Techniques for Dealing with AWOL clients

Some percentage of your clients will go silent – we call them AWOL clients. It may seem awkward at first to send a message to clients who are non-responsive but it makes a big impact. Sending them gentle nudges each day will keep them around much longer, even if they're silent. What sometimes happens is people fall off the wagon (or fail to start) but then come back around days or weeks later when a coach keeps prodding.

Tip: You can use the  Tools > Bulk Message feature to select all of your AWOL clients and then send the same message to all of them.

Below are some tactics for re-engaging AWOL clients:

Simple Check-up

All you're doing is reminding them that you're here to help. These don't show your value as a coach, but they do have the benefit of being easy to write and of being easy to repeat. Use these to fill in when you're not sure what to say.

  • "How are you doing?"
  • "What's going on? What can I do to help you back on track?"
  • "Please check in with me when you can and let me know how things are going. Remember, I'm here to help!"
  • "Happy Monday!"
  • "Hope all is well!"
  • Send some motivational quotes.
  • "You may be wondering how I feel about you not responding. It's just part of coaching. When you're ready, I'm going to be thrilled to get back to working with you."

Momentum Prompts

In any momentum methodology, for example BJ Fogg's Tiny Habits, the goal of a coach is to aggressively search for a tiny task that can be done successfully and repeatedly. Your AWOL client is not making any progress, so even tiny steps are an improvement.

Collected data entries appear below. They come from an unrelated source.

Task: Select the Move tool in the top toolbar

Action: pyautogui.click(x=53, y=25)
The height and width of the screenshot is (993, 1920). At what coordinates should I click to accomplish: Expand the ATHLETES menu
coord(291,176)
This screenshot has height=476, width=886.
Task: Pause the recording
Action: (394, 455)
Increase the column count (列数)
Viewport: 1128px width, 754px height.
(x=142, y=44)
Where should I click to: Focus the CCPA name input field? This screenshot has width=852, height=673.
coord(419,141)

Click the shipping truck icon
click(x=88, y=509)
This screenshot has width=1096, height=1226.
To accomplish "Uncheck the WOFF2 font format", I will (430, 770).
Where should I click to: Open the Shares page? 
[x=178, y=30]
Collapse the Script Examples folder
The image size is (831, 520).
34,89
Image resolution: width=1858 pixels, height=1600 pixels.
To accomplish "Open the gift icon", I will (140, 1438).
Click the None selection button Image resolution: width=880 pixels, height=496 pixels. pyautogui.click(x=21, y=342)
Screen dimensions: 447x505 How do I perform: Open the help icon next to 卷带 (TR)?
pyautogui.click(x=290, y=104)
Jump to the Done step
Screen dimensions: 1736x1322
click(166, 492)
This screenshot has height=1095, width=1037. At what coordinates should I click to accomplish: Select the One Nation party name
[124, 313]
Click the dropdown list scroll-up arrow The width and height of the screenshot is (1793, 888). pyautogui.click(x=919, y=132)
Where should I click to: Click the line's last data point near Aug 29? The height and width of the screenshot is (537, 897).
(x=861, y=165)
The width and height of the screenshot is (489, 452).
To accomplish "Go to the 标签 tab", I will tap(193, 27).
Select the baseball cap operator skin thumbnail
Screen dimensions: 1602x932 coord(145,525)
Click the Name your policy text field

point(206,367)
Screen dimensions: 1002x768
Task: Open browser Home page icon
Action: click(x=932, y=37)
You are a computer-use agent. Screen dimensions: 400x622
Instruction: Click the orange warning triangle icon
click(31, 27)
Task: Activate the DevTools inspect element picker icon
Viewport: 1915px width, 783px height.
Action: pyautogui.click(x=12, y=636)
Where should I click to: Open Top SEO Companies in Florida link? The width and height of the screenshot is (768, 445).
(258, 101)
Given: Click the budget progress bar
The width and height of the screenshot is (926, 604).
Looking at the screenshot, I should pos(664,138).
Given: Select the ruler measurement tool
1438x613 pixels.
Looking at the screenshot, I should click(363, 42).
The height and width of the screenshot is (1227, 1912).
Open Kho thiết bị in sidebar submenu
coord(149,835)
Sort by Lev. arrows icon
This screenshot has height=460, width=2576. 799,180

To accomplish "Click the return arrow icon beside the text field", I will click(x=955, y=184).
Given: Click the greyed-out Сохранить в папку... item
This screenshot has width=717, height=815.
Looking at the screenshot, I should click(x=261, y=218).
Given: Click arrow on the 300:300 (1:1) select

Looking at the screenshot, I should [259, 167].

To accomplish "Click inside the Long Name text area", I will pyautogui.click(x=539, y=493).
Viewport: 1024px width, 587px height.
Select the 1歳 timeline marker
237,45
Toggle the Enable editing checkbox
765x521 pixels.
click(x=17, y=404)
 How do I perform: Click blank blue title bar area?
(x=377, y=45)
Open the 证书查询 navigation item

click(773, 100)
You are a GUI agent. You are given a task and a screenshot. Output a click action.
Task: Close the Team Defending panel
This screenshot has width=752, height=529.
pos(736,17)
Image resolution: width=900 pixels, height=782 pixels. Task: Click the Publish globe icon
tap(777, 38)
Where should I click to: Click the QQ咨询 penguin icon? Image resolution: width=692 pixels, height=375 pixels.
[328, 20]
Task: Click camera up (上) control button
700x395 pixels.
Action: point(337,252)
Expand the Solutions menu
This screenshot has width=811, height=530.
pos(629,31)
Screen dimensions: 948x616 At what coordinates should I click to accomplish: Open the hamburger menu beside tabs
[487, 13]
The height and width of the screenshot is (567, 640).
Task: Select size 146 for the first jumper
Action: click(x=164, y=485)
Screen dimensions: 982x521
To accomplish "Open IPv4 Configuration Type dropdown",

  • "I'm worried about you setting the bar too high and then not being able to check in on a daily basis. To be able to improve you need to be able to generate momentum. Here are some suggestions of things you could do today: <insert tiny steps>. Do any of those feel appropriate?" [Remember: when you give advice, it's important to check with your client on whether that advice was well received.]
  • "I'd like to introduce you to a concept called Tiny Habits. It comes from BJ Fogg, a researcher at Stanford. The idea is to reduce your habit to the smallest possible step and then build on top of there. Essentially, he stresses consistency first. Would you be open to some suggestions about turning this goal into a Tiny Habit?"
  • "When I first started coaching, the founder gave a talk about what he called The Momentum Method. In order to get momentum, you need to find some place to start. Usually that first step can be very small, like <insert examples>. Do you have any ideas for generating momentum for yourself?"

Planning Prompts

Often, people fail simply for lack of planning. Some goals, like flying to space, require massive plans. Most client goals, however, require very simple plans. In order to go to the gym, you simply need to put time on your calendar. An excellent resource for training yourself in this concept is the book  Thinking Fast and Slow (Here's a   video summary).

  • "What's your plan for the week?"
  • "What days are you planning to check in this week?"
  • "What time of day are you planning to check in today?"
  • "The weekend can be a great time to get back on track. Do you want to set a goal to <insert goal name> at least once this weekend?"
  • "What's been stopping you from checking in?"
  • "What obstacles are you facing today?"
  • "Do you have any questions that are holding you back? Do you need any resources?"
  • For diet: "What could you eat for lunch that would be healthy and filling?"
  • For get up early: "What time are you going to bed tonight?"


If you've had some interactions from your clients you can refer back to those. If not, you can share general insight that you've picked up as a coach.

  • Insight: "You told me you have a tendency to start strong to lose momentum later. Is this what happens now? How can we break this cycle?"
  • Expert info: "I came across this quote today while re-reading a section of David Allen's GTD and wanted to share it with you..."
  • Links: "Have you read this article?" <Article Summary & Link>


Many AWOL clients are telling themselves that they need to succeed at the goal before they respond to you. That's an unnecessary block that you can overcome with humor or off-topic messages. Exercise restraint—you don't know the cultural sensitivities of your AWOL client so stick to mainstream and safe-for-work topics. 

  • "Did you see the dress meme today? What color did you think it was?"
  • "Don't even act like you don't want me to take it personally! I haven't slept for days worrying about you!  It's been far too long since your last check in! Don't make me start a hunger fast."


Simple tips help the person visualize actually making progress.

  • "Here's a tip to remember to do the goal. You can set reminders through There's an option in the coaching options (it's a gear looking icon on your check-in screen on the iPhone or three dots on Android and web)."
  • "Some clients have more success if they tell a friend about the goal."
  • "Visual cues can help - for example, put a reminder on your door."
  • "Have you ever heard of anchor habits? The idea is to attach your habit to an pre-existing habit that you know you do reliably. When I get in the car (anchor) I will check that I've remembered my wallet."
  • "How has your rest been? Good rest is needed when forming new habits."